Gent, 2 maart 2006 - Recent eigen onderzoek van Intrum Justitia
België, Europees en Belgisch marktleider op het gebied van
debiteurenbeheer, uitgevoerd bij Belgische bedrijven die zelf een
openstaande vordering hebben lopen, wijst uit dat te late betalingen
van klanten een belangrijke reden zijn om zelf facturen niet tijdig
te betalen. "Bedrijven moeten beter uitkijken met wie ze in zee gaan
en moeten sneller en meer doortastende actie ondernemen in het geval
van onbetaalde facturen, zeker nu weer blijkt dat het aantal
faillissementen in België weer dramatisch stijgt.", zegt Robin
Vieveen, Managing Director van Intrum Justitia. Driehonderd Belgische
bedrijven werden tijdens de maand januari 2006 bevraagd naar de reden
waarom zij een openstaande factuur niet betaalden.
Redenen van niet-betaling
Een faillissement van een klant is de belangrijkste reden waarom
bedrijven hun facturen niet betaald krijgen (24% van de onderzochte
gevallen). "Deze cijfers tonen het belang van tijdig reageren aan.
Laat een openstaande vordering niet aanslepen, maar neem onmiddellijk
contact met de klant. Daarnaast is het cruciaal om na te gaan met wie
men in zee gaat. Niet elke klant is een goede klant, en zelfs goede
cliënten kunnen in financieel zwaar weer terechtkomen. Strikte
controle en opvolging is dus van levensbelang", zegt Robin Vieveen,
Managing Director Intrum Justitia.
De tweede reden van te laat betaalde facturen zijn financiële
problemen omwille van het moeten wachten op betalingen van eigen
klanten (22%). Bedrijven met weinig financiële reserves geraken snel
in de problemen door laattijdige betaling van hun facturen. Indien
dit gebeurt bij verschillende klanten leidt dit snel tot een
faillissement.
De derde reden die Intrum Justitia kan constateren bij de zakelijke
debiteuren is onwil (15%). Het is een welbepaalde strategie van vele
bedrijven om hun facturen zo laat mogelijk of niet te betalen. Veel
verschillende redenen kunnen onder deze noemer "onwil" worden
ondergebracht:
- "ik weet van niets"
- "ik heb nog geen opdracht gekregen van mijn baas om te betalen"

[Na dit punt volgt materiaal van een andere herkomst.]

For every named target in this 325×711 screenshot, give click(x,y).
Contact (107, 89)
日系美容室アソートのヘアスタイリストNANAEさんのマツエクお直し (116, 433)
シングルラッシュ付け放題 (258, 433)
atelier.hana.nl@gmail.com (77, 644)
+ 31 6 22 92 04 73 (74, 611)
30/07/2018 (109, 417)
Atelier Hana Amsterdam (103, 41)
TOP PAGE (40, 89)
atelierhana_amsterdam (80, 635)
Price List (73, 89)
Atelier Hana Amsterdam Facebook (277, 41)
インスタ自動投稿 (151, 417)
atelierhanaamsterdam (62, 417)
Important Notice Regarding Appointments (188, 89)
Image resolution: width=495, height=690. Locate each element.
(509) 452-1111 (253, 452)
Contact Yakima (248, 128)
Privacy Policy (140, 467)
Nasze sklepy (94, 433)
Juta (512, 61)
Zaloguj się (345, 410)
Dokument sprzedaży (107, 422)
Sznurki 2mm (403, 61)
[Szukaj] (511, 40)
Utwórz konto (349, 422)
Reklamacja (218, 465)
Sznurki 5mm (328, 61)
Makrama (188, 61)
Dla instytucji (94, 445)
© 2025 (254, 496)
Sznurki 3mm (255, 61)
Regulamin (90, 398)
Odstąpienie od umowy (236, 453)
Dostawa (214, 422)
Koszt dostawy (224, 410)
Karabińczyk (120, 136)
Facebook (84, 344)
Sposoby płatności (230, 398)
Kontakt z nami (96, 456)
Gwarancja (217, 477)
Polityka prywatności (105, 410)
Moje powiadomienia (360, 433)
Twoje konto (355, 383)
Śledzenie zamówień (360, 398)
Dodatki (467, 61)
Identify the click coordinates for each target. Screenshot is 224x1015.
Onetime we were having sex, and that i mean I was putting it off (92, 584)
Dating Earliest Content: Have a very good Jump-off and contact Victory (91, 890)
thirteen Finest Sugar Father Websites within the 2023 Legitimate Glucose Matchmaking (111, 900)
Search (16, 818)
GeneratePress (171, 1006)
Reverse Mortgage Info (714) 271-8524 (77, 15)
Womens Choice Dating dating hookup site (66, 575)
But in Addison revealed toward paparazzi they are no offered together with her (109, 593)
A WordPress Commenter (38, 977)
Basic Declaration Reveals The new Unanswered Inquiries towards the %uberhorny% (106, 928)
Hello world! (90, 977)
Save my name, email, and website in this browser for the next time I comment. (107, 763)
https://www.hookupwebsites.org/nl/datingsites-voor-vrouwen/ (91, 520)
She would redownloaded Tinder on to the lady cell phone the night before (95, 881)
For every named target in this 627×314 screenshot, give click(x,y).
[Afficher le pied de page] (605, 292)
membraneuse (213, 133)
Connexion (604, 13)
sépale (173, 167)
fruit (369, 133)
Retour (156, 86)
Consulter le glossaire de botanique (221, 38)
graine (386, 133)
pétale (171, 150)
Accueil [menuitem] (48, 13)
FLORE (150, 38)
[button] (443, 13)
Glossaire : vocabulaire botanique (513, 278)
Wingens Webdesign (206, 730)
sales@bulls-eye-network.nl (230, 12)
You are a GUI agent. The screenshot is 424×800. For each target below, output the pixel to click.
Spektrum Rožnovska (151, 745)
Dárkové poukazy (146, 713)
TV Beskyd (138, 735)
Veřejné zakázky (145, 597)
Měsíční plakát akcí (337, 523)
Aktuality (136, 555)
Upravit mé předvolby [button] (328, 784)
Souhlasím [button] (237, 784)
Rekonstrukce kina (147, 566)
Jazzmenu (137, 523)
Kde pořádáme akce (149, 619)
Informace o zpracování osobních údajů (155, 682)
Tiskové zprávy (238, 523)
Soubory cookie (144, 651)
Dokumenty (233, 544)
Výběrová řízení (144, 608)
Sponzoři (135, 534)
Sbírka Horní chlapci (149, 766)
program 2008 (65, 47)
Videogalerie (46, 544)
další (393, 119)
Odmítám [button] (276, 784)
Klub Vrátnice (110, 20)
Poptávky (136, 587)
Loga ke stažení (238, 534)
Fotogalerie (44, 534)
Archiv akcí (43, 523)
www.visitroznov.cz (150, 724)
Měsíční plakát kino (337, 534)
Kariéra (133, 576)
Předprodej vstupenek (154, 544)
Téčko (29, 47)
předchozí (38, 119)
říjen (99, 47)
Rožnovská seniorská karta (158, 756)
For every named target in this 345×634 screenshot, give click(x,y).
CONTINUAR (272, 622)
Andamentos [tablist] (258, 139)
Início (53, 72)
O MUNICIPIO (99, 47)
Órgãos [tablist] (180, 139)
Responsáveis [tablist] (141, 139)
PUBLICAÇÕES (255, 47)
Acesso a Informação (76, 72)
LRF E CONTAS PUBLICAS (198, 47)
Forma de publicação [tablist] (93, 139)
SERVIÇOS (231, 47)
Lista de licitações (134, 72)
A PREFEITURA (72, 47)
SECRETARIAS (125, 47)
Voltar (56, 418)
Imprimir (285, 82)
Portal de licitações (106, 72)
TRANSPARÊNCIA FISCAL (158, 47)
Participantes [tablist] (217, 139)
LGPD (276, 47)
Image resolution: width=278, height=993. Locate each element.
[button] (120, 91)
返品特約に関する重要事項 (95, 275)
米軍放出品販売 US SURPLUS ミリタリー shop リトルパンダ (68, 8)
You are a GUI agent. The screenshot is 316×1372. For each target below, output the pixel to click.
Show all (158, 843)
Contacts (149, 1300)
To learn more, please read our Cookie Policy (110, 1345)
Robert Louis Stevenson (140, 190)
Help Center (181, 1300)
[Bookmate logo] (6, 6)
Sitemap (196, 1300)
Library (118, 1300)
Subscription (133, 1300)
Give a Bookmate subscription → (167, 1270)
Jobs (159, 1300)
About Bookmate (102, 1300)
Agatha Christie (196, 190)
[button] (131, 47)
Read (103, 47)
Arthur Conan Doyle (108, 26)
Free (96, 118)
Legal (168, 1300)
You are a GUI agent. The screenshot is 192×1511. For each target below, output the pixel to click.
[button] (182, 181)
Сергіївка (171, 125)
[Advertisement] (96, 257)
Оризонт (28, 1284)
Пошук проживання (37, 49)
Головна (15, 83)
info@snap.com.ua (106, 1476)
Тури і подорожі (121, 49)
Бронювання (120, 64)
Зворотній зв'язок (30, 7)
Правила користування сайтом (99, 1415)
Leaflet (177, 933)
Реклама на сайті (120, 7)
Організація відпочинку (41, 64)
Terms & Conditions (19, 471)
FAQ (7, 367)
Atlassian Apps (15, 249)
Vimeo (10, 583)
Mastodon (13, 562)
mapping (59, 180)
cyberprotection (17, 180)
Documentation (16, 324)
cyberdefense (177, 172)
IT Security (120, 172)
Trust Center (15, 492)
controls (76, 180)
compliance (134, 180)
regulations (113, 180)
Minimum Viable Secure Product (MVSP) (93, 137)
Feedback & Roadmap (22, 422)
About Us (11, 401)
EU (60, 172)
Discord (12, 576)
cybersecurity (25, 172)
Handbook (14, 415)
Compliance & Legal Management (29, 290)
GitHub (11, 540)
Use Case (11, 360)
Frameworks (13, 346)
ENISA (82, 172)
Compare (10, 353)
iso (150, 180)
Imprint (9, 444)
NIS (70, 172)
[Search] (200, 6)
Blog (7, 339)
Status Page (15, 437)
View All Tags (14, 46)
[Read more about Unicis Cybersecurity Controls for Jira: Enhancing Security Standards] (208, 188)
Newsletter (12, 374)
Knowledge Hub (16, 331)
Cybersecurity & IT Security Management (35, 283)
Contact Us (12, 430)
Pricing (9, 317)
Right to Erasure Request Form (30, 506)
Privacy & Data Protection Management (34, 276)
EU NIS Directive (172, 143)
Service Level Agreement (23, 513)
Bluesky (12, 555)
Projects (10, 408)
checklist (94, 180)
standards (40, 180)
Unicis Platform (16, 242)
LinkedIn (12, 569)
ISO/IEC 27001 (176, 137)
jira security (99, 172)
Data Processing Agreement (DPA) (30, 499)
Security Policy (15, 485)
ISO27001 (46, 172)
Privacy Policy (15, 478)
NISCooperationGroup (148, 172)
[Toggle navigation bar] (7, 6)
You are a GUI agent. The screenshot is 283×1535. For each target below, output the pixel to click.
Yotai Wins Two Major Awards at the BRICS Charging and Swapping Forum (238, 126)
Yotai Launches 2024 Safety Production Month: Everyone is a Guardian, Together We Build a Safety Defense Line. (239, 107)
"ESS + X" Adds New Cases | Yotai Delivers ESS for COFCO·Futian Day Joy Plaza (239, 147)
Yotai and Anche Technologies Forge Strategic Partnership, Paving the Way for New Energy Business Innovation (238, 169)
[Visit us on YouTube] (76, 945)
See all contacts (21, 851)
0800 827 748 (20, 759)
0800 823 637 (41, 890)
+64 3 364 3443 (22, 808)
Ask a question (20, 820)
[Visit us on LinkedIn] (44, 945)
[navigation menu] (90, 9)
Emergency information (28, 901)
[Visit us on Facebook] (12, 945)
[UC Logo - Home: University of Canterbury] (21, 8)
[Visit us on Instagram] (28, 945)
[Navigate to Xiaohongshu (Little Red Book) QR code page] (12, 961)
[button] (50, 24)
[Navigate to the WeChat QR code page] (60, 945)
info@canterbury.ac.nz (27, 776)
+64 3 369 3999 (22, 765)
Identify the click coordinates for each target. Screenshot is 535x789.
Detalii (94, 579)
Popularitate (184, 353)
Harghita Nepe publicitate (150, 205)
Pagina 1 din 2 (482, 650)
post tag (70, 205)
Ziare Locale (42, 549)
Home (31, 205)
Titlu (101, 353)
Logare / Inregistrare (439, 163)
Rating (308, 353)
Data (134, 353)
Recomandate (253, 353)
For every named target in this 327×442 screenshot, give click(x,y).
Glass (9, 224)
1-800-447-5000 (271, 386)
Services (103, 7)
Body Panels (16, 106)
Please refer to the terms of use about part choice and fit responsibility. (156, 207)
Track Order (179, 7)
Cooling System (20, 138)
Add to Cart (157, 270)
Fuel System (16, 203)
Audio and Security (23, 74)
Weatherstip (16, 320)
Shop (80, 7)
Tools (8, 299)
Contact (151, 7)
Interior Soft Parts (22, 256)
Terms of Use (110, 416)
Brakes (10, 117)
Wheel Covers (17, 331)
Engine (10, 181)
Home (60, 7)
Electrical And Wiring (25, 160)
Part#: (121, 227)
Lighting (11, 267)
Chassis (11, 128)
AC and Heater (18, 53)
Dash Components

- "ik zal het nakijken, maar deze factuur zegt met niets"
- "ik zal het nakijken, maar niet nu, ik heb geen tijd"
- "ik ken dat bedrijf niet"
- "dat zijn engagementen aangegaan door een ex-medewerker".
Het tijdig versturen van herinneringsbrieven kan uiteraard helpen om
deze excuses te vermijden. Hoe meer tijd er tussen factuur en
herinnering zit, hoe meer de debiteuren de gelegenheid hebben om de
factuur te "vergeten". Hoe ouder de onbetaalde factuur, hoe kleiner
de kans wordt dat er nog geïnd kan worden.
Negen procent van de ondervraagde bedrijven beweert de openstaande
vordering in kwestie reeds betaald te hebben. Meestal is dat jammer
genoeg niet gebeurd...
Vaak worden facturen niet betaald omdat het facturatiebedrag verkeerd
was (of alleszins dat beweert de ontvanger van de factuur - 7%). En
ook 5,5% van de bedrijven zegt de factuur niet ontvangen te hebben
(en ook de twee à drie herinneringen die daarna zijn gevolgd). 4% is
in onderhandeling met de leverancier omwille van een foute of slechte
levering van de goederen in kwestie.
Bij het onderzoek bleek dat het slechts in 2% van de gevallen over
fraude gaat. Ook betwistingen komen niet zo heel veel voor (3%). De
vakantie van boekhouders is een reden voor niet-betaling voor 2% van
de ondervraagde bedrijven.
De banken blijven verassend genoeg buiten schot. Slechts een half
percent van de ondernemingen claimt dat de factuur niet betaald is
geraakt door een fout van de bank.
Onderstaande verklaringen kunnen tot de meer originele worden
gerekend:
- De hond heeft de post opgegeten.
- De kinderen van de directeur hebben op de computer gespeeld en
daardoor was het hele betaalsysteem ineens weg.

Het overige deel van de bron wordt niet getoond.